October File - Holy Armour from the Jaws of God Review
by Mark Hensch
It seems that even music---that rare bastion of rebellion and a loud voice of change at that---has been lacking vitriol lately. Bands play it safe or follow trends, never really spitting on the masses with a glaringly outraged album about the state of things. Thankfully, Holy Armour from the Jaws of God is as far from such complacency as it gets. The latest from British political agitators October File, Armour rants and raves with a straightforward righteous fury largely lacking in today's political climate. Put simply, this is as much a call to arms as it is an album.
Just how powerfully does this call ring? The answer is loud but not exactly clear. Over the course of its ten tracks, Armour ricochets through a firefight of many different genres. Sometimes these songs nail the musical bull's eye, while on other occasions they shoot fairly wide.
The order of the day here is aggressive, politically-minded hardcore, with plenty of other disparate elements creeping in. Though the typical breakdowns, roaring vocals, and simplistic riffs are all here, elements of industrial's militancy ala Killing Joke, Ministry and Prong are on offer here. Though this is plenty odd by itself, the singing---which bellows and roars like outtakes from a Neurosis album---are extra weird too. Mix it together with the unrelenting social commentary of Rage Against the Machine and a slight tendency towards the OTT nature of the Dead Kennedys and one almost has the total picture.
With that said, Armour is endlessly compelling but not always in a good way. Opening cut "A Munitions Crusade" slowly works itself into a fine rabble-rouser with its slamming but catchy riffs and thundering aggression. The album highlight "Another Day" kicks back into a cool, brutal progression that is frenzied and memorable, lacerating and poignant. "Hallowed be Thy Army," meanwhile, explodes like aerial carpet bombings with its mechanized warfare of guitar and drums. Hell, the song even comes replete with a chillingly simplistic breakdown. Finally, the hypnotic "A Sun That Never Sets" grooves with a shamanistic shimmy worthy of Neurosis brawling with Black Flag behind sorrowful, apathetic punk caterwauling.
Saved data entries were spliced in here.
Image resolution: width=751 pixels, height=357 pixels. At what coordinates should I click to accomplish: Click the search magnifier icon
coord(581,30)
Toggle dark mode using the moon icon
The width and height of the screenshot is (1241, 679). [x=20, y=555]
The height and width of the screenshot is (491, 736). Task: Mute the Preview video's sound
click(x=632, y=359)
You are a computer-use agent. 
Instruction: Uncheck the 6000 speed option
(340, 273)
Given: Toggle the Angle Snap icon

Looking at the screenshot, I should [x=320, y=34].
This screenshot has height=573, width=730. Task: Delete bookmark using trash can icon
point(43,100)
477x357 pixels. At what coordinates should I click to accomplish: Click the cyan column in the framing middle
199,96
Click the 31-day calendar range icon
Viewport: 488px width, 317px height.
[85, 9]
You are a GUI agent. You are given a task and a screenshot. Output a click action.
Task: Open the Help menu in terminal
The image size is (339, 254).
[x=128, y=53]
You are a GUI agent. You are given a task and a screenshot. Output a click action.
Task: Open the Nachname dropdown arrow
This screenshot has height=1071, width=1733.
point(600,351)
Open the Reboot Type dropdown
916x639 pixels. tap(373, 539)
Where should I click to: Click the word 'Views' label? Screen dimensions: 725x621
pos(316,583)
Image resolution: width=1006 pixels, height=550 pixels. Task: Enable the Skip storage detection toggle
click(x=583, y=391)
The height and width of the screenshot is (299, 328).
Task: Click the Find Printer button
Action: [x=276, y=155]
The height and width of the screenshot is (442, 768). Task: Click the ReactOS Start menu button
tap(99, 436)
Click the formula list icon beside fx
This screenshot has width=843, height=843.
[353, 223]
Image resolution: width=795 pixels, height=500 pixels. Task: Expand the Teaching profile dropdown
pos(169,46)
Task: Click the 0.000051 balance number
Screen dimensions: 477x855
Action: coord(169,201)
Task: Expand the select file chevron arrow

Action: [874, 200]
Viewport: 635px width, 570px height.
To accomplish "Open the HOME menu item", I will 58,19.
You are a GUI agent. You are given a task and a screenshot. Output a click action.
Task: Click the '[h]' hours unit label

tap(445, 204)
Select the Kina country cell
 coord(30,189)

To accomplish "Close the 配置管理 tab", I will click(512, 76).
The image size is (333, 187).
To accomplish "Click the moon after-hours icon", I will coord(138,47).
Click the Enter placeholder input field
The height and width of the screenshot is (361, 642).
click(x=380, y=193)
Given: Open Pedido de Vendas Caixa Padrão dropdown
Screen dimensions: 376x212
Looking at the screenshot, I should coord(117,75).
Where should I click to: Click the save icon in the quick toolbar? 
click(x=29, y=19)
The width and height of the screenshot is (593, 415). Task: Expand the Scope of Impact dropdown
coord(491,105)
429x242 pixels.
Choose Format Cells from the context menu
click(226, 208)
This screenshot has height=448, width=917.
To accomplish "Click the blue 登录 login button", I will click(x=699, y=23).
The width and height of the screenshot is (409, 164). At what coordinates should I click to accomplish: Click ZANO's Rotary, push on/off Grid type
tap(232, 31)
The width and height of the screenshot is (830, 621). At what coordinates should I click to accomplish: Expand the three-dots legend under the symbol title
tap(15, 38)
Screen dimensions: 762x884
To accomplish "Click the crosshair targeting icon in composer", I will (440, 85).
As sweet as these cuts are, this Armour does have a few chinks in it. "In My Magnificent Circus" toes the line between energy and hokey camp with a metaphoric narrative starring Emperor Nero of Rome. "High Octane Climate Change" makes excellent use of the quiet-to-loud sludge dynamic perfected by Neurosis but unfortunately wastes it on some piss poor claptrap about global warming that is not anywhere near as creative as it should be. Finally, I am all for catchy but straightforward brutality, but the pairing of "Friendly Fire" and "Blood and Sweat" runs together like a duo of Siamese twin joggers.
Despite these minor hiccups, Armour is at the very least interesting if not always excellent. It is worth noting that the majority of the cuts on offer here usually tend towards the powerful rather than the pathetic, as truly great punk and all its derivatives do. With all this in mind, Holy Armour from the Jaws of God is not exactly snatched direct from the divine but it sure comes fairly close.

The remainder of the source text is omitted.